**EXERCISE TASK:** Extract the span of the Bryce hiking passage starting at "Our only wildlife" up to and including "closed for winter.", copying it verbatim.

**DOCUMENT SECTION:**

BEGIN

We did have a brief encounter with some deer living in the valley; but didn’t really see much in terms of wildlife. Spotting a puma was high on Namita’s bucket list, but being the elusive cats that they are, there was no chance we could have got even a glimpse of them while hiking. I am quite sure in my heart though, that the cat was tracking us from some vantage point high on the cliffs, or from behind one of those bushes or conifers!

Our only wildlife encounter in Bryce

Hiking for close to 6 miles kept helped us keep warm for most of the day. We largely forgot about the cold and were able to soak in the surroundings enjoyably. It did start to get colder as the evening approached and having almost reached the end of the loop, we began tracing our steps back to the trail head at Sunset point. The last part of the hike was all uphill, as we had to hike up the same part of Navajo trail that we had climbed down in the beginning of the hike. We were hoping to go up by taking the Wall Street portion of Navajo trail but it was closed for winter.

END

**DATA LINES:**
BEGIN

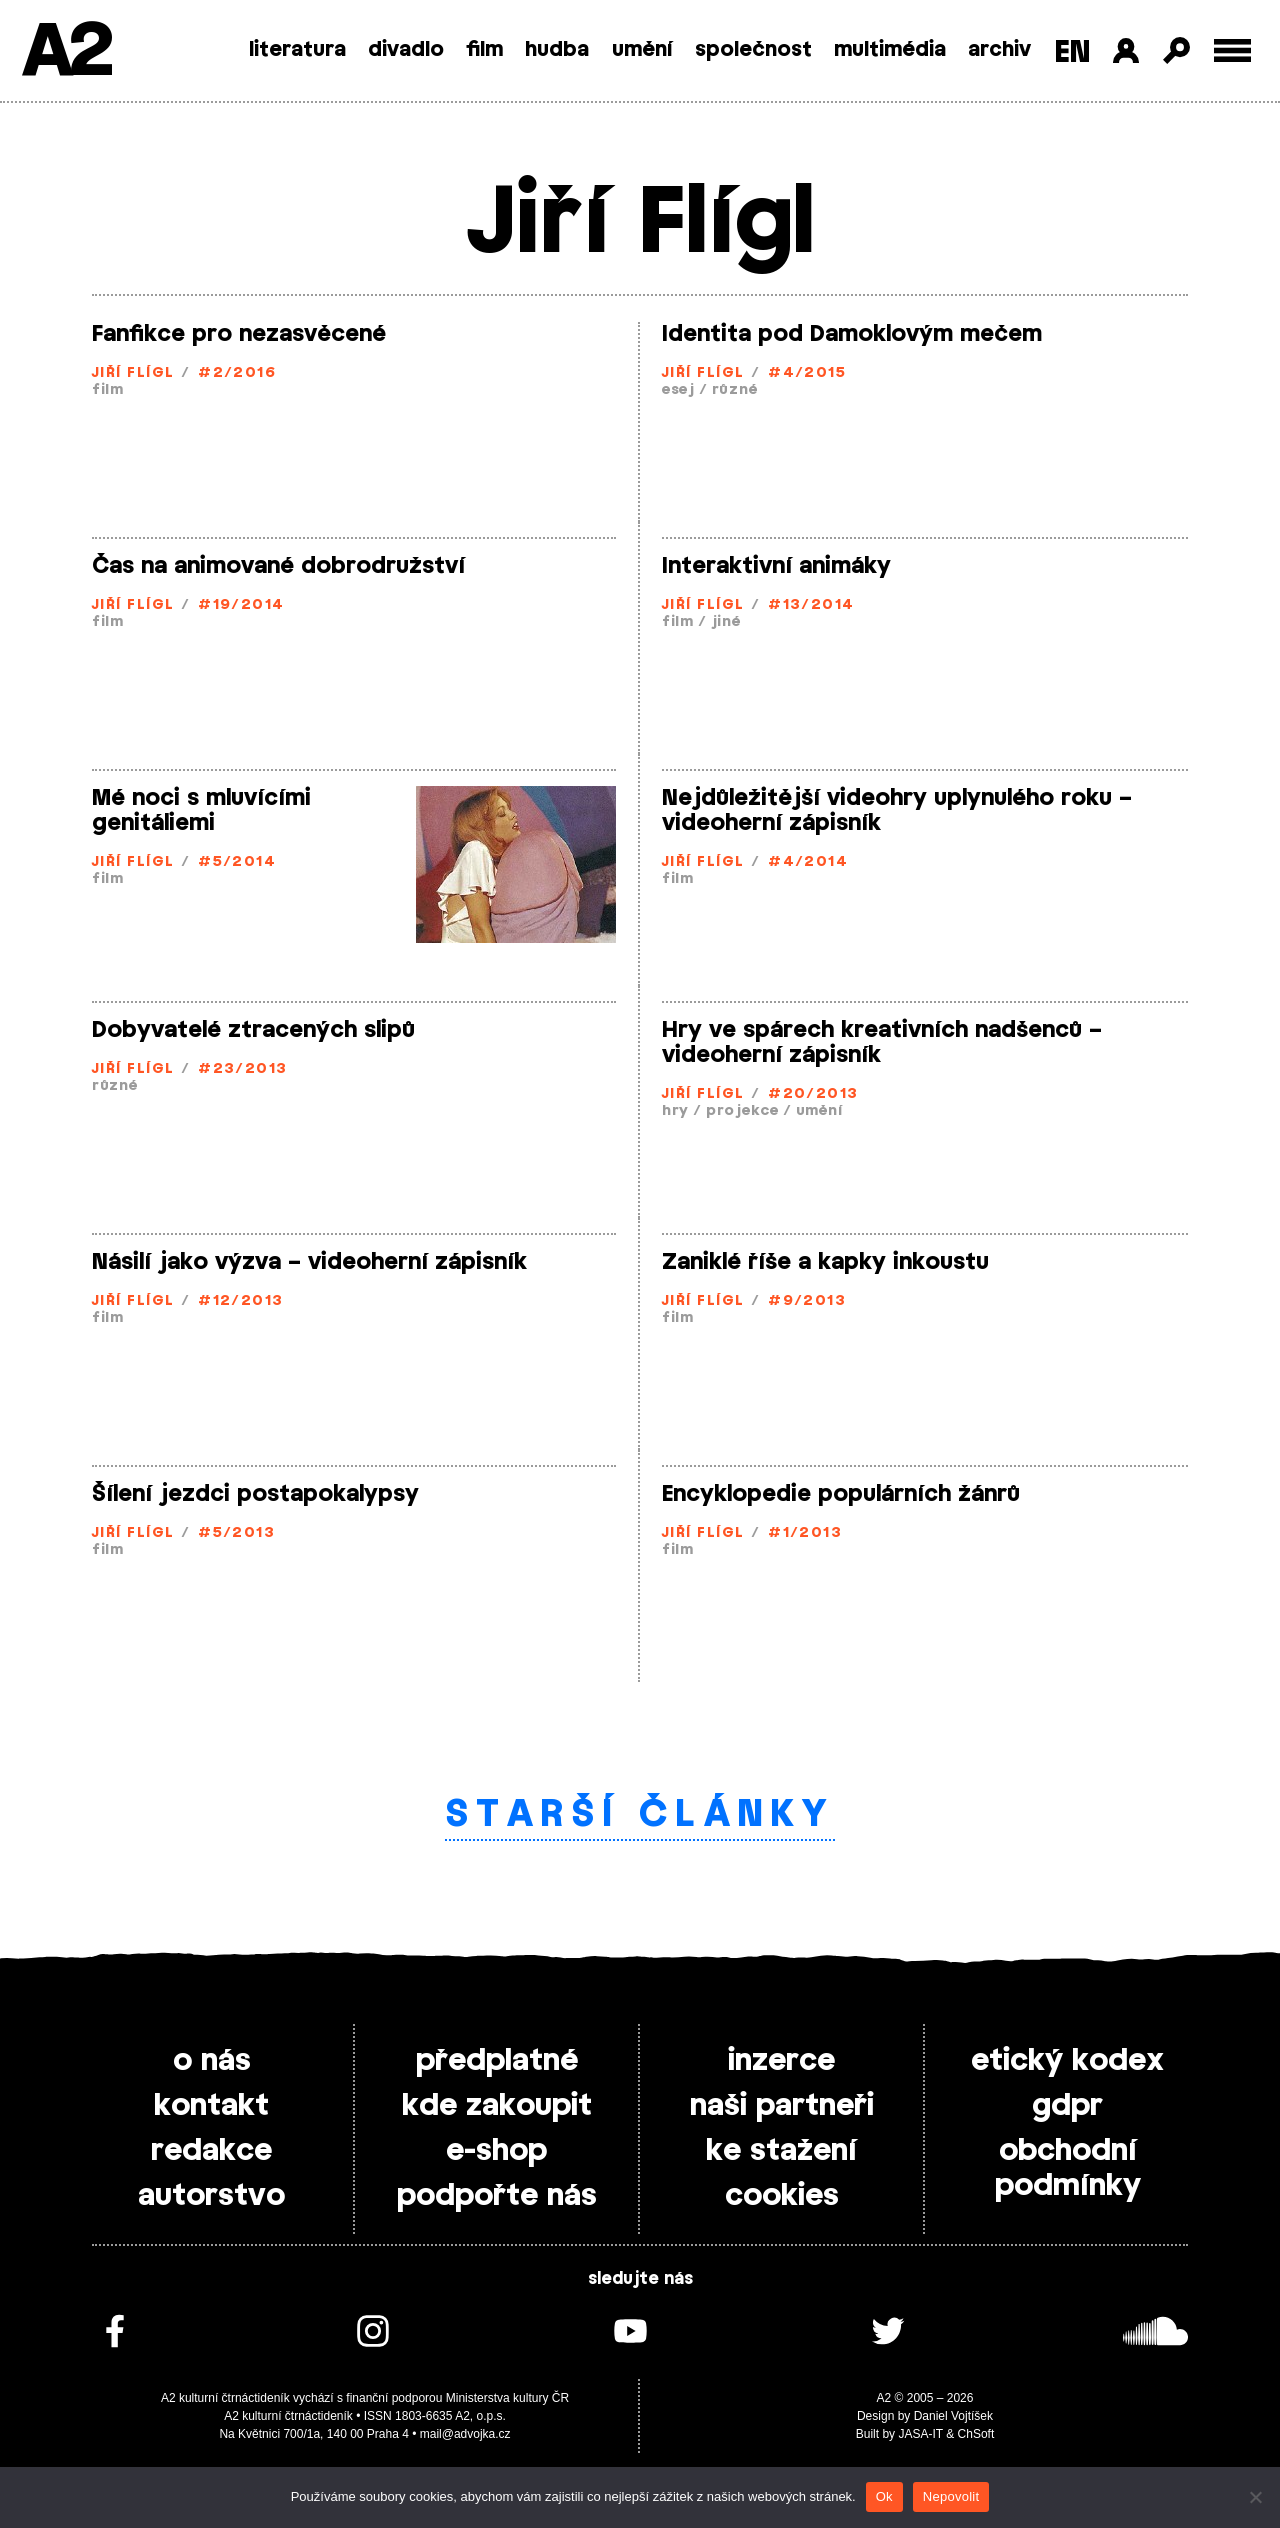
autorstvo (211, 2196)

END

**COMPLETE RESPONSE:**
Our only wildlife encounter in Bryce

Hiking for close to 6 miles kept helped us keep warm for most of the day. We largely forgot about the cold and were able to soak in the surroundings enjoyably. It did start to get colder as the evening approached and having almost reached the end of the loop, we began tracing our steps back to the trail head at Sunset point. The last part of the hike was all uphill, as we had to hike up the same part of Navajo trail that we had climbed down in the beginning of the hike. We were hoping to go up by taking the Wall Street portion of Navajo trail but it was closed for winter.